I didn’t want to make a re-construction of the real crime that happened [in 1995] involving a veteran and his assassination. That was just the beginning idea. I wanted a profound story of human nature, inspired by some coincidences and others things that came along in my mind. I wanted it all to connect but not to be a direct story about the crime.

DD: Bullhead has a very well-composed, painterly look to it.

Bullhead movie scene

Matthias Schoenaerts is Bullhead.

MR: Because I was raised in a Flemish region, we’ve had a huge tradition of painters over the centuries. I always liked the Flemish artists—they have always been a part of my life.

DD: You’ve spoken of how you and your team referred to Belgian painters and French Painters like Rembrandt when preparing for the film.

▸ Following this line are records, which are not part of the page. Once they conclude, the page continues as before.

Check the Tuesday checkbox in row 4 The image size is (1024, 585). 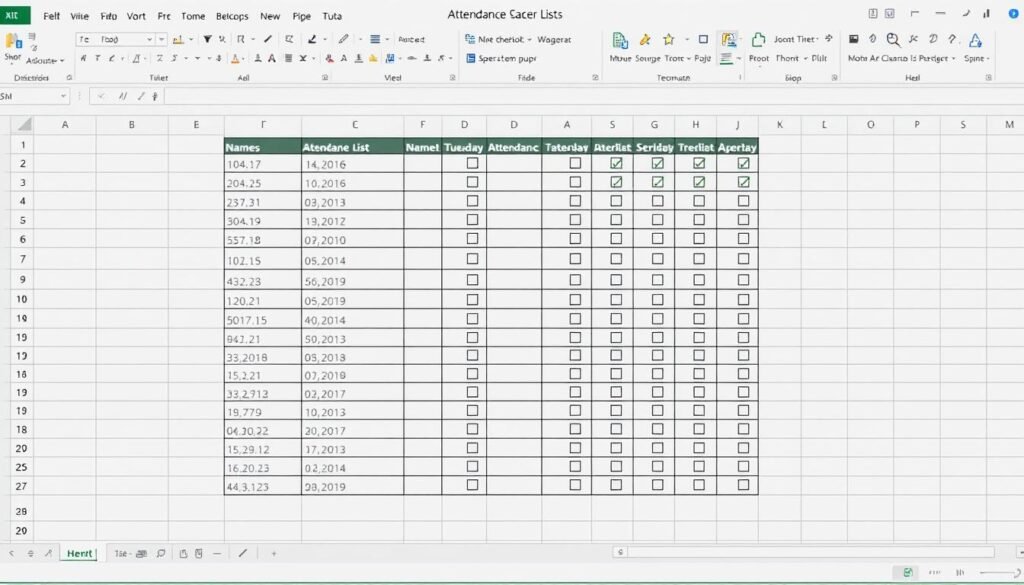pos(472,201)
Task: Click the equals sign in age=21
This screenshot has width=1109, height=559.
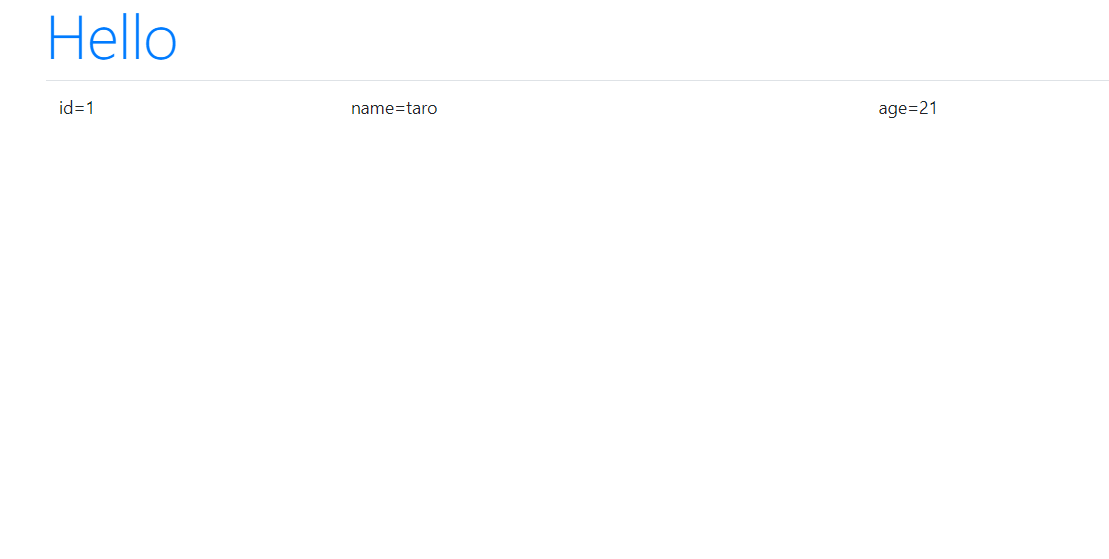Action: 912,109
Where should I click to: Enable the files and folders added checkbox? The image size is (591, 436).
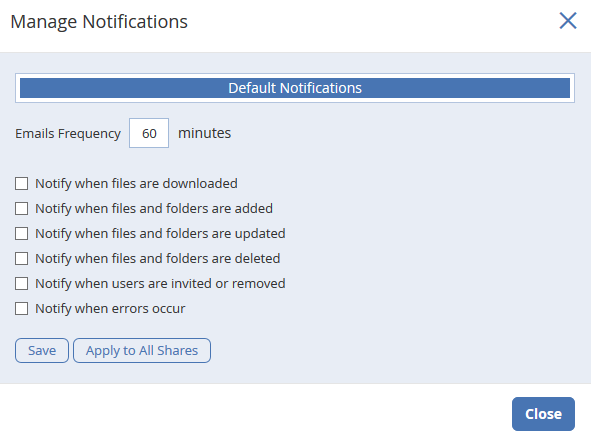[x=21, y=208]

MR: I studied painting at the Academy of Fine Arts. I love painting—light, composition, color—and storytelling, as well. In cinema, it’s also about what you tell in one frame. The frame of a film is its own painting. When I teach [at the St. Lukas Film School in Brussels], I tell young people not to forget to look at the old paintings because they are also about storytelling, movement and the suggestion of movement.

[For Bullhead] I wanted to limit the cuts, to keep an eye on the pace. For that, I kept paintings in my memories. The film is set in West Flanders and Limburg and we have the Flemish light – the clouds – so I was very proud to work within that kind of visual style.

DD: Jacky reminds me a bit of Jake La Motta in Raging Bull, particularly with his head butts and what looks like the ability to smash in a wall with his skull.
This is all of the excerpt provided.